**GIVEN TASK:**
Return, unchanged, each row below that contains the word "Open". Letter case matters.
======== EXCERPTED DATA
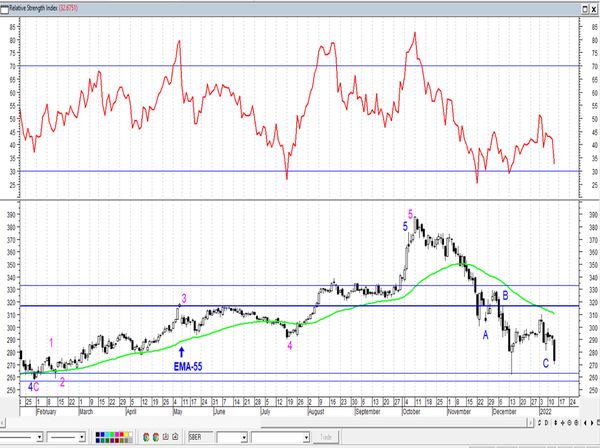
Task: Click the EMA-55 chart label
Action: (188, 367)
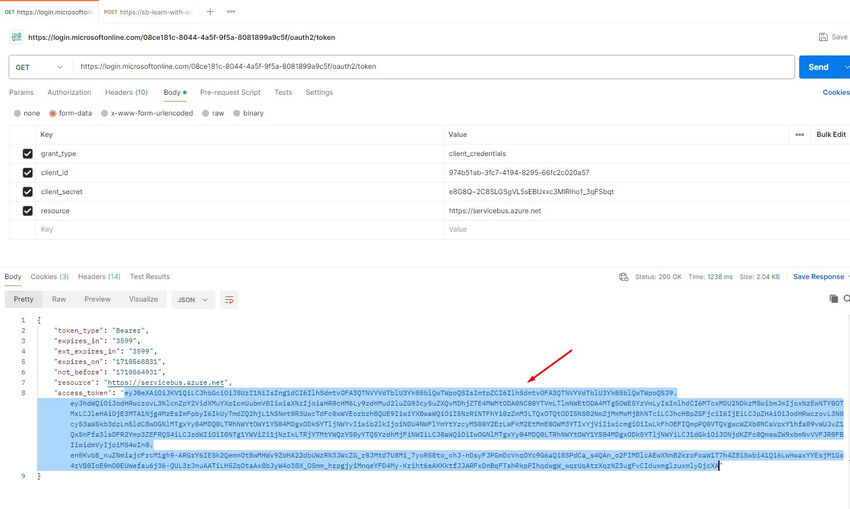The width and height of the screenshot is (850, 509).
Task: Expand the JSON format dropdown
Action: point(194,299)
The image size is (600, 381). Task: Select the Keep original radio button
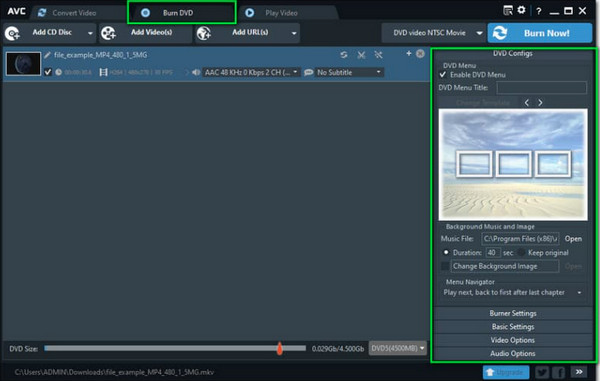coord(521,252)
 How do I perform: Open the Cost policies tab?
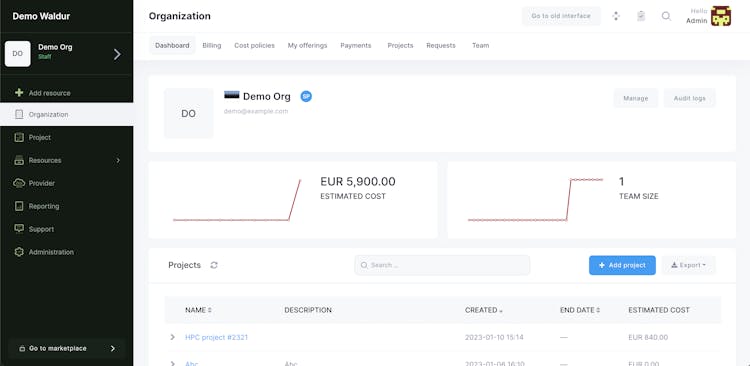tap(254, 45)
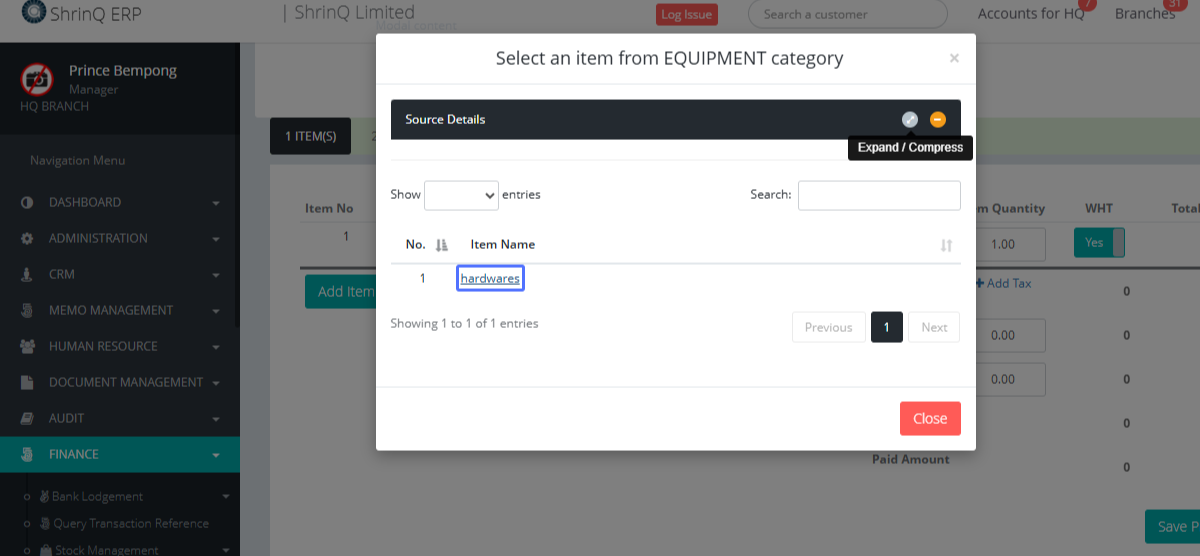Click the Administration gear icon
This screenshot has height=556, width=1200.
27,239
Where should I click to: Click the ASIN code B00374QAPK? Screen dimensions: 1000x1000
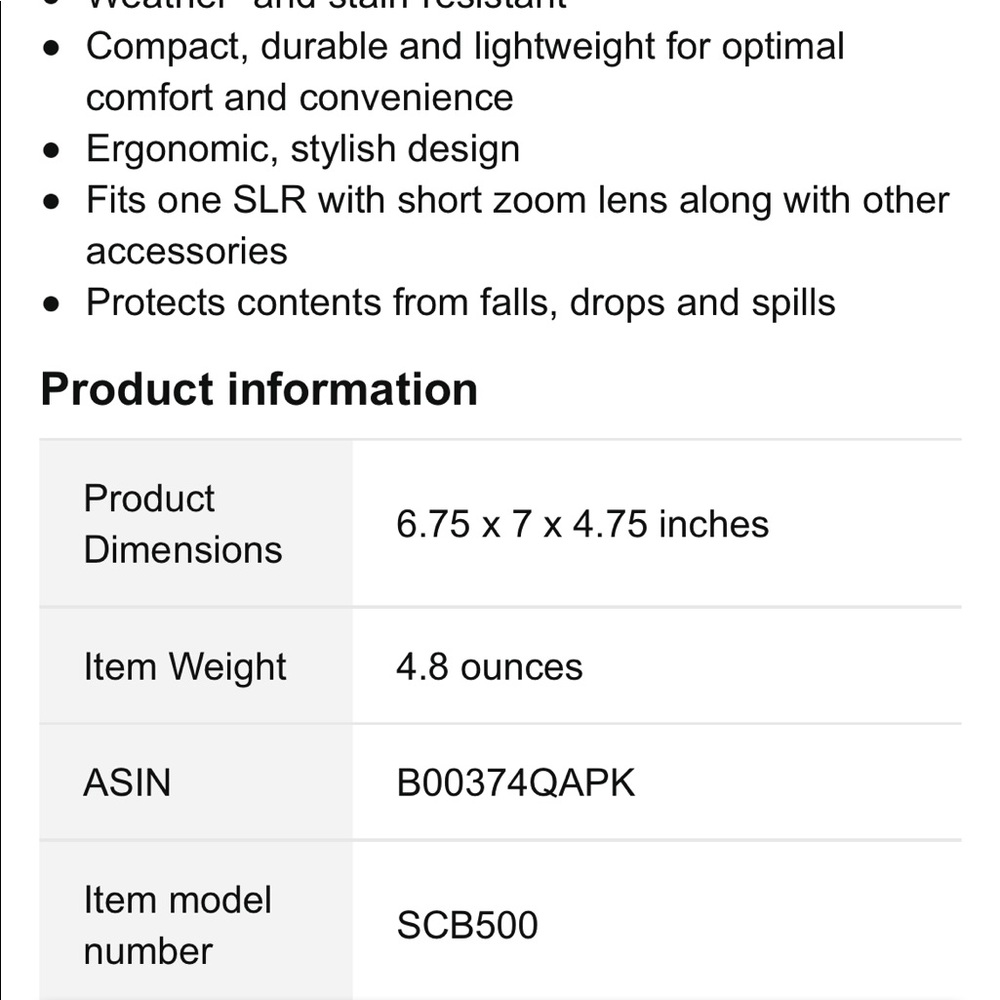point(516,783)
================
======== EXCERPTED DATA
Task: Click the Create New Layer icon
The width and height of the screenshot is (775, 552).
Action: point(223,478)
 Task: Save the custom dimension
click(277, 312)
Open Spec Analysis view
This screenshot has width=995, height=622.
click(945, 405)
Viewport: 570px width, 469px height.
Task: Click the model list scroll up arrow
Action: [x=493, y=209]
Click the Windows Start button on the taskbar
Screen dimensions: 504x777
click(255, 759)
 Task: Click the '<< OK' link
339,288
================
**FINISHED EXERCISE:**
 How do I perform: Open the Cost policies tab?
Open Spec Analysis view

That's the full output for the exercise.